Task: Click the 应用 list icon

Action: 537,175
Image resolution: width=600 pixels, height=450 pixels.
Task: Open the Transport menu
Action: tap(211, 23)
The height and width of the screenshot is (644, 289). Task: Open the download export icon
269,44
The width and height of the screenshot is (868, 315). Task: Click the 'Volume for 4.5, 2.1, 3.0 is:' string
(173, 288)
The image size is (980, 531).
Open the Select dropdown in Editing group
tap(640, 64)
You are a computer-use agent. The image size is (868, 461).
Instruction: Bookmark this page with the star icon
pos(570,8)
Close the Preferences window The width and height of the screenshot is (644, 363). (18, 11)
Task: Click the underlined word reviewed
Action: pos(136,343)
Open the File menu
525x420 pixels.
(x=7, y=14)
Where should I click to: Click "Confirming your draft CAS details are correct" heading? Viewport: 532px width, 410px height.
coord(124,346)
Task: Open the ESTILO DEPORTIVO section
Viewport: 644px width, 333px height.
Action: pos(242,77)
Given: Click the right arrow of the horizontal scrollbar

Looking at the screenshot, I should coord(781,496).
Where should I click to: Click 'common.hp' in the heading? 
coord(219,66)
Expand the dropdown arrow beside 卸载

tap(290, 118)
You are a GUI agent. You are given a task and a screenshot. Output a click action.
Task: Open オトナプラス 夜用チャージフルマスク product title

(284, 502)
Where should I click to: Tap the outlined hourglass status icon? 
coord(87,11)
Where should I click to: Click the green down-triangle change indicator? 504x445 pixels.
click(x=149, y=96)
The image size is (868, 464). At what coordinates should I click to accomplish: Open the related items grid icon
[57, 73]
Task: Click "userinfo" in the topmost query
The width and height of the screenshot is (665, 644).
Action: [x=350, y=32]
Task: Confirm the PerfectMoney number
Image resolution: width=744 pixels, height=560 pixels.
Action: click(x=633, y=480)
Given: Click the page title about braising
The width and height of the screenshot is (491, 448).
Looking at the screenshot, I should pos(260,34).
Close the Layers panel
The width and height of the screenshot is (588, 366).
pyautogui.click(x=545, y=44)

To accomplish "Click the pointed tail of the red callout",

——————————

• **REQUIREMENT**
Quote, without any change, each line from the one that contains "You are a computer-use" through the end of the material.

• **RESULT FOR THIS TASK**
You are a computer-use agent. The image size is (868, 461).
Instruction: Bookmark this page with the star icon
pos(570,8)
Close the Preferences window The width and height of the screenshot is (644, 363). (18, 11)
Task: Click the underlined word reviewed
Action: pos(136,343)
Open the File menu
525x420 pixels.
(x=7, y=14)
Where should I click to: Click "Confirming your draft CAS details are correct" heading? Viewport: 532px width, 410px height.
coord(124,346)
Task: Open the ESTILO DEPORTIVO section
Viewport: 644px width, 333px height.
Action: pos(242,77)
Given: Click the right arrow of the horizontal scrollbar

Looking at the screenshot, I should coord(781,496).
Where should I click to: Click 'common.hp' in the heading? 
coord(219,66)
Expand the dropdown arrow beside 卸载

tap(290, 118)
You are a GUI agent. You are given a task and a screenshot. Output a click action.
Task: Open オトナプラス 夜用チャージフルマスク product title

(284, 502)
Where should I click to: Tap the outlined hourglass status icon? 
coord(87,11)
Where should I click to: Click the green down-triangle change indicator? 504x445 pixels.
click(x=149, y=96)
The image size is (868, 464). At what coordinates should I click to accomplish: Open the related items grid icon
[57, 73]
Task: Click "userinfo" in the topmost query
The width and height of the screenshot is (665, 644).
Action: [x=350, y=32]
Task: Confirm the PerfectMoney number
Image resolution: width=744 pixels, height=560 pixels.
Action: click(x=633, y=480)
Given: Click the page title about braising
The width and height of the screenshot is (491, 448).
Looking at the screenshot, I should pos(260,34).
Close the Layers panel
The width and height of the screenshot is (588, 366).
pyautogui.click(x=545, y=44)

To accomplish "Click the pointed tail of the red callout",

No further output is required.